__SOURCE RECORDS__:

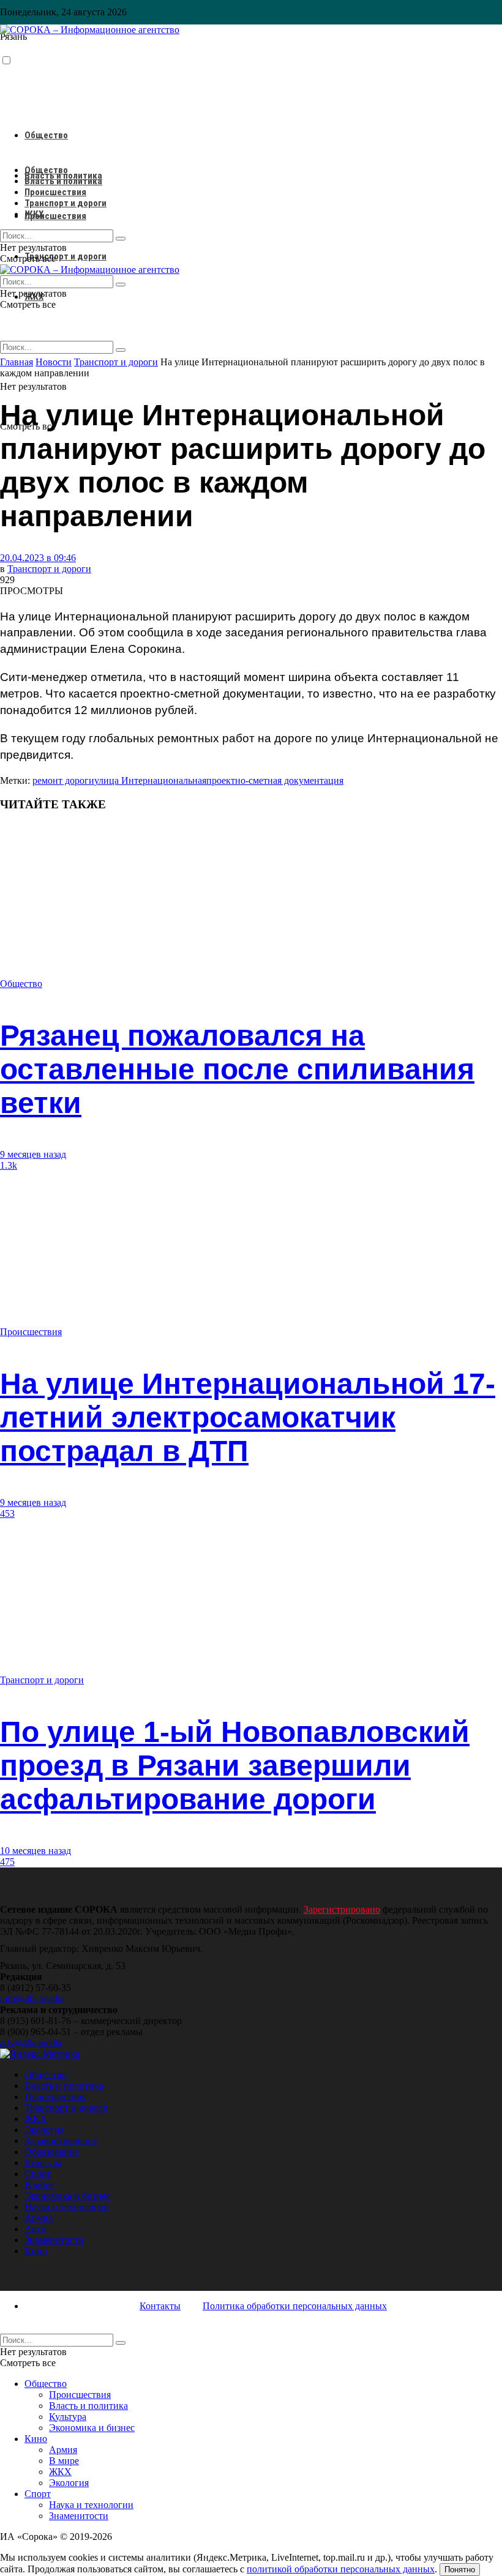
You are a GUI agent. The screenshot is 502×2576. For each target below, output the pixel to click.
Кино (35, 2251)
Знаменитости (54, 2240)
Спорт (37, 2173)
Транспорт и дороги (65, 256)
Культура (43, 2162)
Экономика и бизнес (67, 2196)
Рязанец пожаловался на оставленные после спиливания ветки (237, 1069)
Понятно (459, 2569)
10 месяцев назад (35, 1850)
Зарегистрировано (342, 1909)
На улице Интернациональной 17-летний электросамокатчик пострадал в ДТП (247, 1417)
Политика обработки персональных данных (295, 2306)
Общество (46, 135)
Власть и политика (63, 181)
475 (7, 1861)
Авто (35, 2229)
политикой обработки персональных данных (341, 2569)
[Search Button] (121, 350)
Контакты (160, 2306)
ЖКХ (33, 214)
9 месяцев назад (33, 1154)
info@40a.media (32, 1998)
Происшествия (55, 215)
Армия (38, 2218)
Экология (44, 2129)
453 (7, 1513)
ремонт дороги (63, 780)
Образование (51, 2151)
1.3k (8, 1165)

__TASK STATEMENT__: In the material above, find each line that has the string "персональных" and return it.

__WRITTEN RESPONSE__:
Политика обработки персональных данных (295, 2306)
политикой обработки персональных данных (341, 2569)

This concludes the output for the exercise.